1. This site uses cookies. By continuing to use this site, you are agreeing to our use of cookies. Learn More.

clutch plate: which direction?

Discussion in 'Suzuki Carry' started by SDK1968, Jan 10, 2020.

  1. SDK1968

    SDK1968 Member

    yep call me a dummy....

    when i finally got the pressure plate to come off the clutch disc fell out in the floor before i could see which way it faced.

    been looking for a couple hours & havent seen it listed here or on you tube.

    which direction does it go?

    snout out to the tranny?

    snout in to the flywheel?
  2. Bigmac

    Bigmac New Member

    The raised side with the springs faces the trans
  3. SDK1968

    SDK1968 Member

    thank you very much! that was a great pic that showed up in my email of the thread, but it doesnt actually show in the thread. it answered it perfectly.

    i stuck the tranny up in there & could not get that baby lined up. could get it on both pins but it wouldnt pull up in there for nothing.

    made a pilot/disc alignment bushing & reset it all. then tried 3 more times. STILL didnt get that booger to co operate.

    back when i was young we would sit the tranny on our chest & just press it up into place. now that im old? put it on a floor jack & raised it up in there.... then just didnt have neough strength to muscle it around where it would slide into the disc.

    quit for the day & gonna try again in the morning.
  4. fmartin_gila

    fmartin_gila Active Member

    Couple weeks ago I changed the clutch in my 2002 CarryVan with K6A Engine/5spd Trans. I had to do it by the pure muscle method as I only have a scissor jack for changing tires. I don't have a clutch alignment shaft so just centered the disc by very close scrutiny with the aid of a bright flashlight. Held the trans up while laying on my back and with some vigorous jiggling managed to push it all the way home by hand. If you continue to have difficulty with the alignment, you might try this, get it in as far as you can, start the bolts to keep the trans in that position and then hook up the release bearing and push the pedal enough to relieve some of the clamping pressure on the disc so It can slide a bit and allow the pilot to enter. I always have to figure out how to do these things by myself as I am 80 years old and have no help cause I'm married to a Philipino and you cannot explain anything mechanical to them(language barrier plus they do not understand most anything mechanical).

    Good Luck.

    Limestone likes this.
  5. SDK1968

    SDK1968 Member

    ^^^ that was some good input.

    i made an alignment tool out of a bolt. then after a couple more attempts my buddy came over & we rassled it around for another hour & then it finally slid in. thru the bolts to it & got it all hooked up. we went & tested it out. worked perfect!

    Fred: always value your experience & had no idea you were 80! congrats on still being able to get er done!
    Bigmac likes this.
  6. matt167

    matt167 Active Member

    The alignment tool for a Geo Metro will work, actually the Geo Metro clutch disc is the same providing you have a late 1992 or newer.
  7. fmartin_gila

    fmartin_gila Active Member

    Thought that disc looked familiar.
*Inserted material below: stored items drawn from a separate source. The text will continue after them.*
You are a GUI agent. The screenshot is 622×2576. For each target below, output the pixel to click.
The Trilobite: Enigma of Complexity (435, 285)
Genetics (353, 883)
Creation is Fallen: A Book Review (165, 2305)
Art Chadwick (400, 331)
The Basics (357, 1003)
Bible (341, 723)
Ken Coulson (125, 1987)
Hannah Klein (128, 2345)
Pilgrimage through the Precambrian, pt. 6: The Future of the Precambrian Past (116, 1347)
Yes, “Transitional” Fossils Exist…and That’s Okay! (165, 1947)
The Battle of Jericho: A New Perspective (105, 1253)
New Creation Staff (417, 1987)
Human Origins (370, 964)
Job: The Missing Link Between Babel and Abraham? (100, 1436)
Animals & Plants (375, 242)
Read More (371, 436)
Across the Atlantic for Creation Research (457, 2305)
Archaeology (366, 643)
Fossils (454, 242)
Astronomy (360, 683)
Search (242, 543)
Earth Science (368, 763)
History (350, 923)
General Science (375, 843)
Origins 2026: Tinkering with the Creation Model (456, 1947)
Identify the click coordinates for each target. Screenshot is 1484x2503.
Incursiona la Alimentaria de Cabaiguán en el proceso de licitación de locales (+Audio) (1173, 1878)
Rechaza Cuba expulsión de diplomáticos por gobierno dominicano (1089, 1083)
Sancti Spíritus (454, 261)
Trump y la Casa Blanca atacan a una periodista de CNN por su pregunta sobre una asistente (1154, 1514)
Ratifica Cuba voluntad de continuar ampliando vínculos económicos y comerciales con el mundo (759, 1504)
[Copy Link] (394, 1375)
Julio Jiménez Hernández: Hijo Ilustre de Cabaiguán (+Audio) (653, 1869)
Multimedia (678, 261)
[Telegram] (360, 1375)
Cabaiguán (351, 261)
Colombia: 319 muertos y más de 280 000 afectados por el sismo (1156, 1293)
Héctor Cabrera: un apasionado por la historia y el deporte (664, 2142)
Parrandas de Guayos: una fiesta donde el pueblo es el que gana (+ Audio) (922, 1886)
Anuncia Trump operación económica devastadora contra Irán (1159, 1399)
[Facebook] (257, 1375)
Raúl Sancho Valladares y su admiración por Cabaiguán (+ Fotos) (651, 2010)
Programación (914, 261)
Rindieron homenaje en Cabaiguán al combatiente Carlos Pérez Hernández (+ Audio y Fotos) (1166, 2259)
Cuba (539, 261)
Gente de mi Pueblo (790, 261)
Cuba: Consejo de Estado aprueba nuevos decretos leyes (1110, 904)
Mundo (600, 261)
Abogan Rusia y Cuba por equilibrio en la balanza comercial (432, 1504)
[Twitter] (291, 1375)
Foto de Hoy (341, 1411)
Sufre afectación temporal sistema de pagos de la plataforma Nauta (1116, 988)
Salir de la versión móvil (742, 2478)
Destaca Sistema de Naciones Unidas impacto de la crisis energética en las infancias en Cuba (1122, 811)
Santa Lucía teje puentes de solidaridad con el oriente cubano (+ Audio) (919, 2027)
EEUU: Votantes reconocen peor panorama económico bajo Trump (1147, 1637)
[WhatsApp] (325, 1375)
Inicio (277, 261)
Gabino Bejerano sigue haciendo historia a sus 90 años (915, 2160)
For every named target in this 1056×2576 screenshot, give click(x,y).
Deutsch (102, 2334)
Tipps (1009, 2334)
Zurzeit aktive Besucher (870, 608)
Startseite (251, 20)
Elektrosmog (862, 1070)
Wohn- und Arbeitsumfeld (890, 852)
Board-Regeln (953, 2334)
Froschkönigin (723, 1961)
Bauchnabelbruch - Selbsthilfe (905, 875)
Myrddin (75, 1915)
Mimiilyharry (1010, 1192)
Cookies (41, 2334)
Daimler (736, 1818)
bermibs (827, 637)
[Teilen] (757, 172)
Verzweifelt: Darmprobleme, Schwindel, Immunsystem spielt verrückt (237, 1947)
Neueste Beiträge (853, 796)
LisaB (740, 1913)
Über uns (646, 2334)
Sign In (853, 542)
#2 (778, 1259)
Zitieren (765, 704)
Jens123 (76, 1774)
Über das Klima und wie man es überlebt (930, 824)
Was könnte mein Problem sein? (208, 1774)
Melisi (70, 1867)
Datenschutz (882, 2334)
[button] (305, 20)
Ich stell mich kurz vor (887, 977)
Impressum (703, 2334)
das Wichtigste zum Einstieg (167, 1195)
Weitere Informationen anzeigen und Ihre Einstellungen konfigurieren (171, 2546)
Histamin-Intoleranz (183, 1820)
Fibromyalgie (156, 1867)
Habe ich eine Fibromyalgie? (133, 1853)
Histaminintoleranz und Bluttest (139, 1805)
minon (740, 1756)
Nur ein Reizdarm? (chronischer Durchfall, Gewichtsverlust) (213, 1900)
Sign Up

I owned a 96 Metro at one time. Been considering if I might be able to use that 1000cc engine as a replacement although the 660cc does well here considering the speeds & traffic in the Philippines.

  8. matt167

    matt167 Active Member

    Not sure the bellhousing patterns are the same
  9. SDK1968

    SDK1968 Member

    one thing i did notice was that the old clutch had 4 big springs in it...

    the new clutch had 6 small springs....

    why the change & what diff does it make? anybody know?
  10. fmartin_gila

    fmartin_gila Active Member

    Noticed the same difference between old/new when I changed mine. I've changed out hundreds of clutchs over the last 50 or more years of wrenching and it just seems to be what each manufacturer considers their way to do it. Personally, I prefer the more numerous smaller springs for better shock absorbing on engagement for lighter vehicles and fewer but larger springs for more load capacity on trucks & larger vehicles.

  11. SDK1968

    SDK1968 Member


    thank you. had no idea that that was how it affected it. still learning new stuff all the time!